I started this year full of new beginnings and a more concentrated outlook in the more serious matters of my life. As was the time post break up with my long term partner, I found myself in a deep search within the recesses of my life essence and to find what it was that made me an 'Eddy'.

It was a quest that was unfortunately encountered and thus delayed due to unforseeable bumps and hurdles that led to where I am now.

After coming back from Japan I was ready to start afresh.. clean slate and free of burden. A new place to live, new challenges with starting a 5 day work week again. Learning a new language, joining a new soccer team(s), hanging out with new friends and picking up new activities and hobbies. I had one goal in mind. I want to be free.

Bit by bit throughout the year, I was shoved head first into a thankless mess with no easy way out. More I worked the more I realised how hard it would be to continue where I am. Was I happy where I was? I was making reasonable money but the business partnership was eating away at my soul not unlike a male praying mantis giving himself in to a hungry female partner.

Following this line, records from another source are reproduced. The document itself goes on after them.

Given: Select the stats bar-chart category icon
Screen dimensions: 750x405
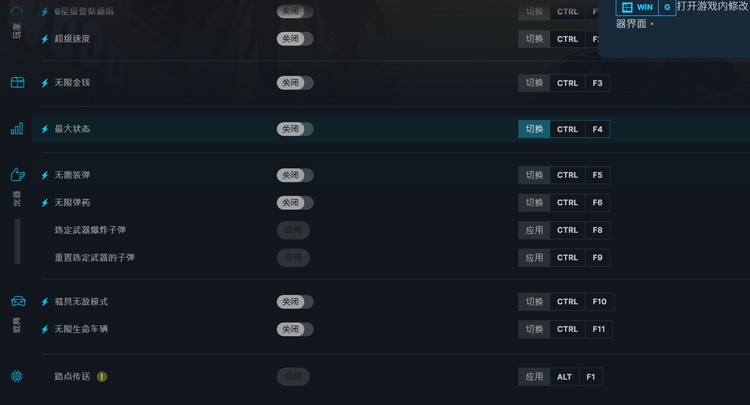Looking at the screenshot, I should (17, 129).
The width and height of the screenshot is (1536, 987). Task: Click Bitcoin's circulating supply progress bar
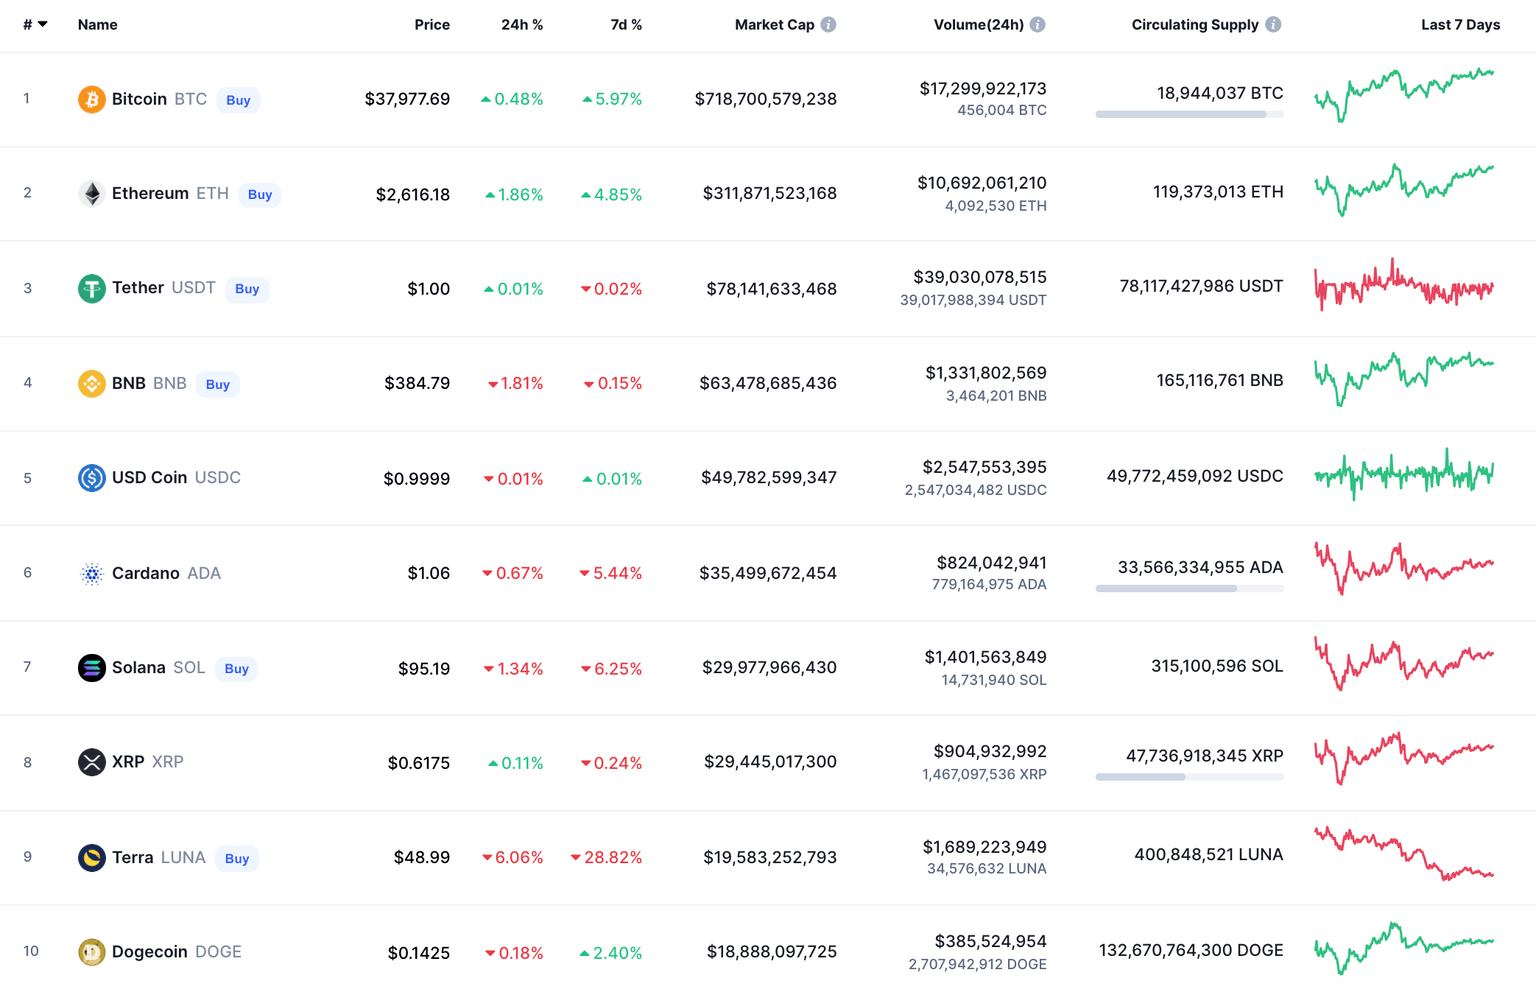tap(1189, 114)
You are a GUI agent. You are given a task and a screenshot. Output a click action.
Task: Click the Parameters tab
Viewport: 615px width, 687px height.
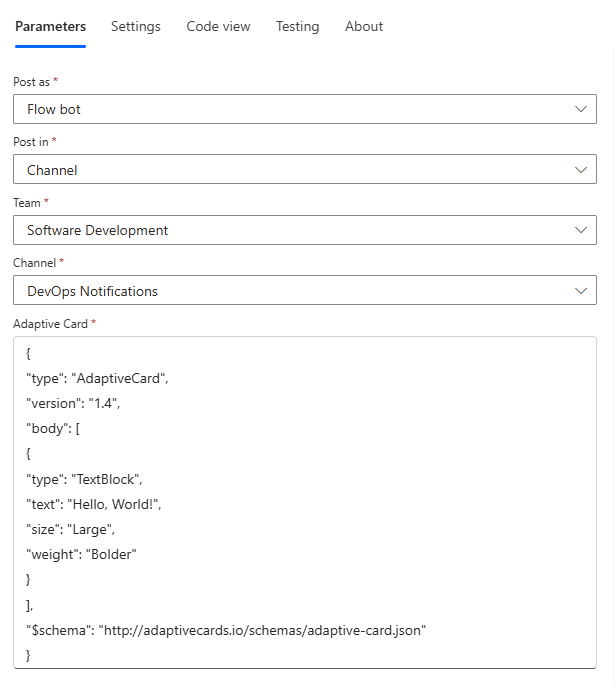pyautogui.click(x=50, y=27)
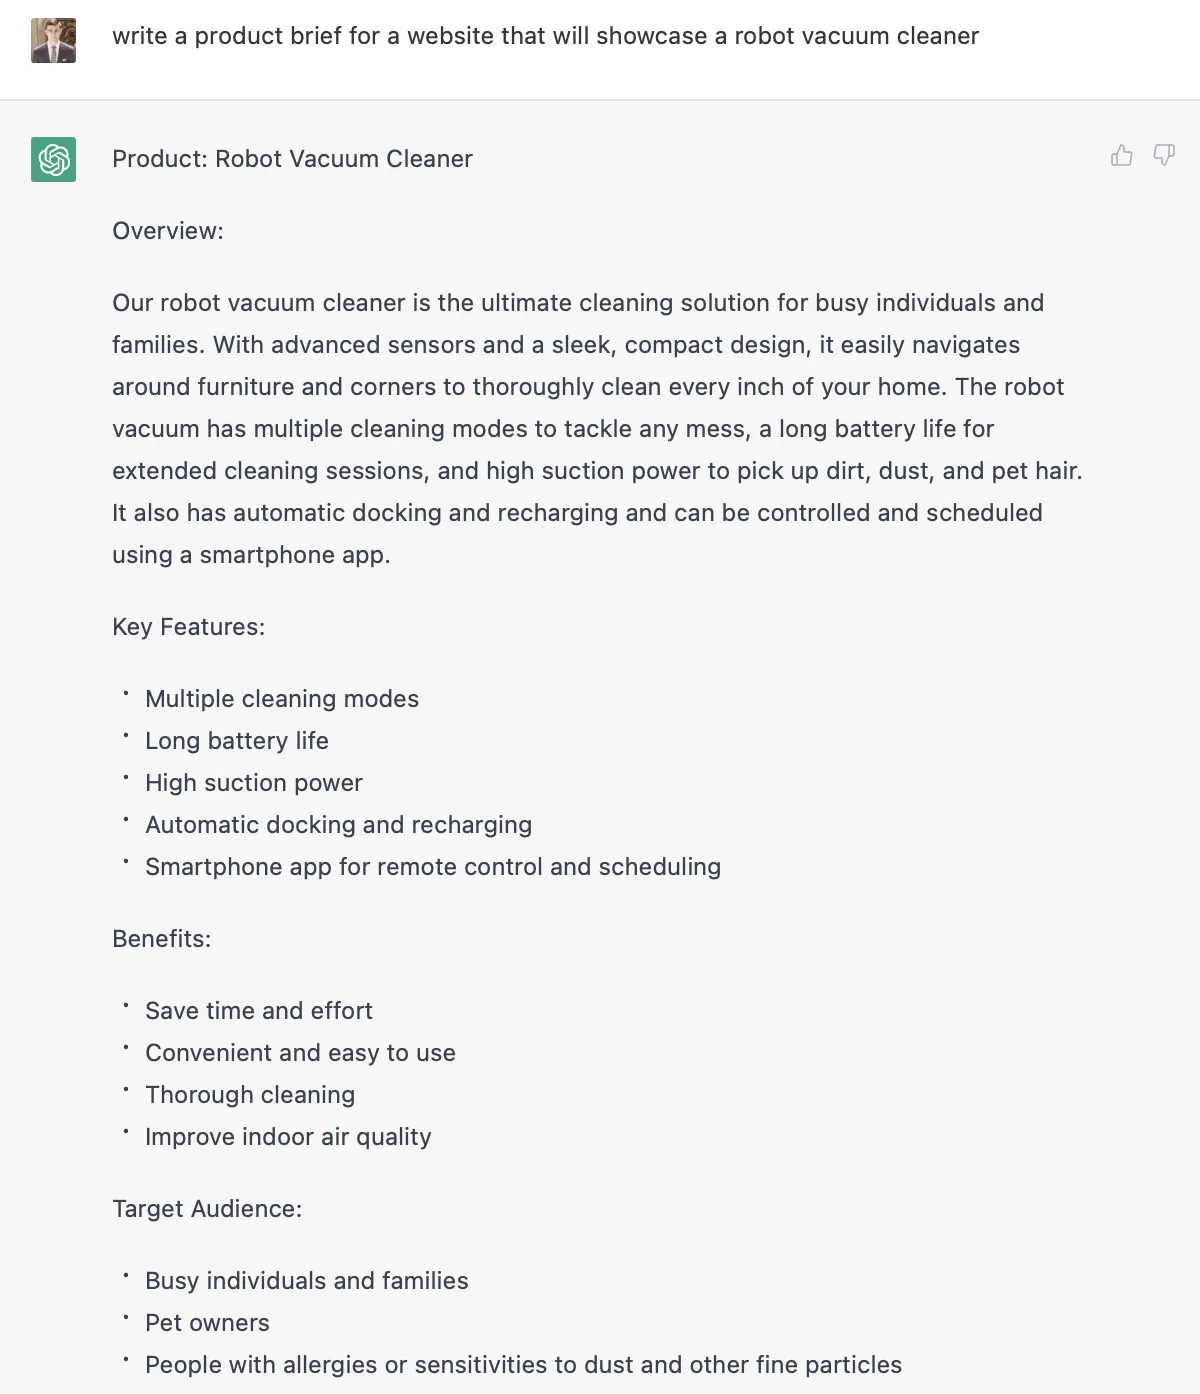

I was doing my best to keep the business going and my team working to the most efficient capacity that they can. This was validated by a paid evaluation of a renowned dentist and businessman who has taken an interested into the business we run. And thusly, a possible exit plan which has fallen into my lap.

Am I free yet? Have I deserved my time yet?

Here I am, my first proper time off of work this year. Slaving away, grinding... nay not grinding... just working what any business owner would do. Caring lovingly for the precious yet fragile ecosystem which consists of systems that provide such a valuable service. And not least of all, providing valuable credit for me to live in this society. This is why I have stayed. The autonomy. The freedom to make the best dentistry I can possibly provide and I just so happen to get paid for it. Little did I know back then, that that sort of pendantic yet caring attitude attracts customers to your value and mission. What follows this value, if systems are properly in place? Loyalty and money. But it cant be faked, anything more than a whisper of untruthiness and deceit will implode itself into a shameful mess intertwined with embarrassment of exposure. And although some may look lowly of the overall \240capacity of humans in general, you cant deny that people are innately hardwired and remarkably sensitive to agenda driven and fraudulent behaviour.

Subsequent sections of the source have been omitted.